Devant l'œuvre
Trois femmes nues, sculptées dans un seul bloc de marbre, soutiennent sur leurs têtes une urne contenant le cœur d'Henri II. C'est l'une des images les plus étranges et les plus belles de la Renaissance française. Catherine de Médicis, veuve du roi mort lors d'un tournoi en 1559, commanda ce monument funéraire au jeune Germain Pilon — qui avait alors trente ans à peine. L'urne d'origine en cuivre, contenant réellement le cœur du roi, fut fondue pendant la Révolution. Celle qu'on voit aujourd'hui est un remplacement en bois de la Restauration.

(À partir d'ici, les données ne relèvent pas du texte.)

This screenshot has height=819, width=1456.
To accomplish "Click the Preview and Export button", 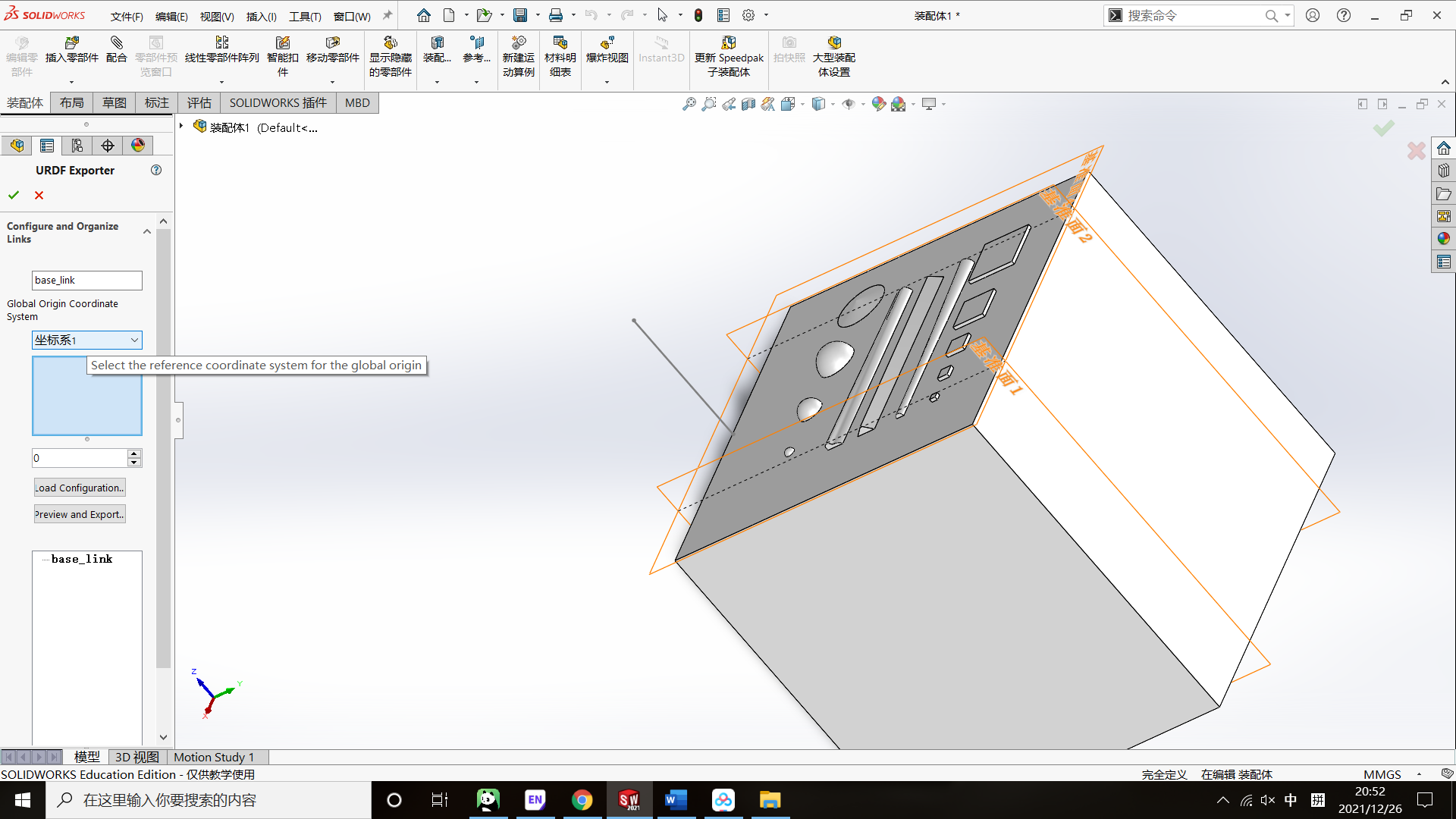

Symbolisme & lecture iconographique
Le cœur comme siège de l'amour et du courage, conservé séparément des entrailles dans un vase précieux, est une tradition royale française depuis le Moyen Âge. Les rois de France étaient enterrés en plusieurs endroits simultanément : corps à Saint-Denis, cœur aux Célestins (Paris), entrailles à Rouen. Cette dissémination de la dépouille royale correspondait à une croyance dans la toute-présence du roi même dans la mort.
Analyse des émotions
Ce monument est une méditation sur le deuil de la femme aimée. Catherine de Médicis a survécu vingt-sept ans à Henri II, portant le deuil noir toute sa vie. Ce groupe de Pilon est sa commémoration à elle autant qu'à lui : trois femmes gracieuses portant le cœur de l'homme qu'elle aimait. Il y a quelque chose de tendre et de cruel dans cette image — la beauté féminine mise au service d'une urne funèbre.
Secrets & mystères
Ces trois figures sont appelées Les Trois Grâces — mais elles sont peut-être aussi les Trois Vertus Théologales (Foi, Espérance, Charité) ou les Parques. L'ambiguïté est volontaire et savante : Pilon propose une sculpture qui peut être lue à plusieurs niveaux simultanément, mondain (les Grâces de la mythologie) et religieux (les Vertus chrétiennes). L'urne qu'elles portent sur la tête crée une tension entre la beauté vivante des corps et la mort qu'ils contiennent. Pilon a résolu le problème technique de la sculpture de trois corps adjacents issus d'un seul bloc en créant des espaces entre les figures — des 'vides' qui allègent visuellement le groupe et permettent à la lumière de circuler.
Le saviez-vous ?
Germain Pilon est mort en 1590, l'année même où Henri IV (le premier Bourbon) entrait enfin dans Paris après des années de siège. Il avait traversé toute la période des guerres de Religion en continuant de sculpter pour des commanditaires des deux camps — à la fois pour les Guise catholiques et pour les favoris protestants. Son chef-d'œuvre tardif, le Priant de René de Birague (Louvre, salle 215), est d'un réalisme psychologique qui annonce directement le XVIIe siècle.